Stefan's Tools

Useful open source tools that make your life easier

Regular expression help and examples for grepWin

grepWin uses the boost regex engine to do its work, with the Perl Regular Expression Syntax.

Introduction

I'll only explain the very basics on how to use regular expressions and some special variables you can use in grepWin that aren't part of the official regular expression syntax.

For a much more detailed tutorial on regular expressions, please go to this site - it also explains a lot on how regex engines work internally.

search basics

. (dot)
a dot matches any character. Searching for t.t will match tat as well as tut.
+
matches the previous expression one or more times, but at least once. Searching for spel+ing will find all words like speling or spelling but not speing since the l must be matched at least once.
*
matches the previous expression zero or more times. Searching for spel*ing will find all words like speling or spelling and also speing since the l can be matched zero times, which means it doesn't have to be there.
\
the backslash escapes special characters that would otherwise be treated specially. Searching for a double dot in your text with .. would not work since the dot matches any character. To search for a double dot you have to escape the dot chars like this: \.\..
\Q..\E
in case you need to search for a literal string that has a lot of special characters in it, you can use the \Q..\E sequence. Searching for *.* would match everything unless you escape every single char like this: \*\.\*. For such search strings it's easier to just put them inside the \Q..\E sequence like this: \Q*.*\E.
[]
With square brackets you can specify so called character classes. Such a class matches all chars that are specified between the brackets. Searching for [-+0-9]+ will find any string that contains the chars '-', '+' and all chars between 0 and 9, but no other chars.
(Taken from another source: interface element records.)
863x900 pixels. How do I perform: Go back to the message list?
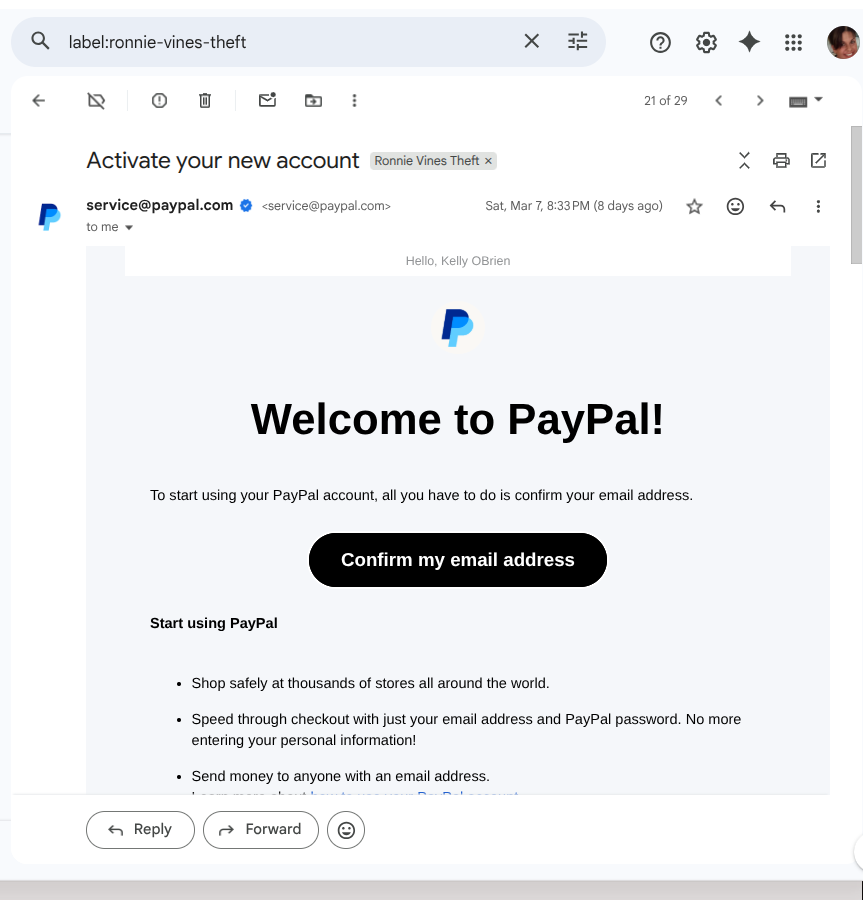[x=38, y=101]
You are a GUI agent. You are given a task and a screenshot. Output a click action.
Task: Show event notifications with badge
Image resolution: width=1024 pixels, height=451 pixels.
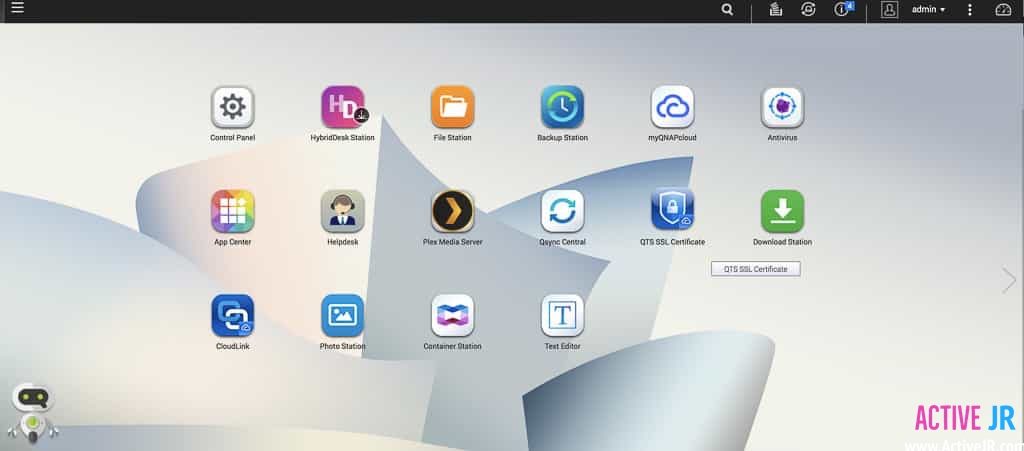[842, 10]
It will match -123, +123 or 123, but not testword. There are a few default character classes defined so you don't have to create one yourself. You can find a list of those classes here. The most used ones are \d which matches all digits, \w which matches all word chars and \s which matches all whitespace chars.
^, $
the caret matches the beginning of a line, and the string char $ matches the end of a line. Searching for ^title$ will only find lines that only consist of the word title, but no places where the word title is inside a line. Searching for ^// will find all lines that start with two slashes, but not lines where two slashes are not at the very beginning of a line. Searching for goodbye\.$ will find lines that end with goodbye., but not if goodbye. is somewhere inside a line.
\b
\b matches word boundaries. Searching for \bword\b finds word, but not subwords or words.
()
parenthesis pairs define a group. Grouping is useful for more advanced regex searching, but also for use when replacing text. Each group that matches part of the full matching string can be referenced later in the replace string.
|
The | char is used as an OR operator. Searching for cat|dog will match either cat or dog. Note that the OR operator uses everything left and right of the operator. If you want to limit the reach of the operator, you have to use brackets to group them. Searching for (cat|dog)food finds catfood and dogfood.

replacing

replacing strings is not more complicated than searching. Whatever the search finds is replaced with the replace string. Searching for cat and replacing it with dog is the most basic example and works just like you'd expect.

in replace strings, you can also use references.

$1..$9
in replace strings, you can also refer to matched groups from the search string. Groups are referred to with $1..$9. For example, if you search for (cats) and (dogs) and replace it with $2 and $1, the string cats and dogs gets replaced with dogs and cats. $1 refers to the first matching group, which is cats, and $2 refers to the second matching group, which is dogs.
${filepath}, ${filename}, ${fileext}
the ${filepath} reference gets replaced with the full path of the current file. ${filename} gets replaced with the filename without the file extension, and ${fileext} gets replaced with the file extension of the current file. This is special to grepWin.
${count0N}, ${count0N(AA)}, ${count0N(AA,BB)}
grepWin also offers a special replace reference for counting. ${count0N} is replaced with numbers starting from 1 and incremented by 1. The 0 and N are optional and used for formatting the number. The N is a number that specifies how many chars the number should use. The number is then padded with spaces to fill the space. If 0 is specified, the number is padded with leading zeros. You can also specify the start count using the AA number, and the increment values using the BB number for the counting.

replacing examples

insert line numbers at the start of each line

Search string: ^

Replace string: ${count04}

Results in:
0001 line 1
0002 line 2
0003 line 3